Yes, that’s right, with future obligations in NAM and short-term capital in non-native assets. Bonds are a pretty common mechanism in the “real world” for doing exactly what I’m proposing here: raising capital usable in the here-and-now in exchange for liabilities in the future, in an attempt to use the capital to build something. Whether or not they make sense seems to me to depend on the terms, what the capital is used for, what the relevant economy (in this case, Namada’s economy) looks like, etc. – such a trade of future liabilities for present useful capital may or not make sense in any particular case, but I think it would be unwise to prematurely rule out the mechanism.

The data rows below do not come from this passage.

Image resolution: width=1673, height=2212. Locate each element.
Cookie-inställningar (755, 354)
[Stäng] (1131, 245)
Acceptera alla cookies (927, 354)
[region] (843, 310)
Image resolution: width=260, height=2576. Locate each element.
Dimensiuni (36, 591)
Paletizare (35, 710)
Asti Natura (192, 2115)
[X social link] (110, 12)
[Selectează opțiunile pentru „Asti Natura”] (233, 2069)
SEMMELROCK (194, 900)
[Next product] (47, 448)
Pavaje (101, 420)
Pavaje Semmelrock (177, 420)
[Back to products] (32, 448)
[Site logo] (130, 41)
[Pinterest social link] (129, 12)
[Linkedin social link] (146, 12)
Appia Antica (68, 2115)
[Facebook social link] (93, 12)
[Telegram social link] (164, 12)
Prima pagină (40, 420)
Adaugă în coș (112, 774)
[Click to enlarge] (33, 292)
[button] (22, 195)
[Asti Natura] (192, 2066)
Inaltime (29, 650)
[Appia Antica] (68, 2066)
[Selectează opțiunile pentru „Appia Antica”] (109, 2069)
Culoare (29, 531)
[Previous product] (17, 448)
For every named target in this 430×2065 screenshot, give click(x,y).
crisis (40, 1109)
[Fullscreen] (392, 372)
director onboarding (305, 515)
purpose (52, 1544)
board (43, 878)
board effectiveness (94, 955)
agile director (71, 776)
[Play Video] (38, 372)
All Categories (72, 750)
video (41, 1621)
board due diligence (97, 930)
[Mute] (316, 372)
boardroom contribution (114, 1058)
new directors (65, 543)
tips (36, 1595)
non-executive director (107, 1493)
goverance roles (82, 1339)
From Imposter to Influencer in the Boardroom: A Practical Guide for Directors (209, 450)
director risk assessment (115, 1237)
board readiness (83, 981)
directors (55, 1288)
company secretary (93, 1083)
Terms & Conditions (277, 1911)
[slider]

Where funding in non-NAM assets is required, doing swaps up front is indeed also an option. However, I think swapping NAM at the present has some disadvantages which this scheme does not:

  1. The network will inevitably be front-run and get a poor price, because the decision to swap would be made in public before the swap actually happens. There’s no way to avoid this without a very different governance system. Even distributing NAM to other parties who would then sell it to meet USD liabilities has this problem, although it doesn’t matter as much if the volume is low and distributed over time.
  2. The other side of the trade may be short-term speculators or just whoever happens to show up on the markets – the network has no control over who the counterparties to its trades are. From Namada’s perspective, I think it would generally be better to have counterparties who have demonstrated some desire for long-term alignment (e.g. by purchasing long-term bonds).

Note: the potential of being front-run could be alleviated somewhat if Namada swaps a little bit of NAM for other assets very slowly. This is more complex to implement – and large commitments up front still create problems – but could be another direction worth investigating.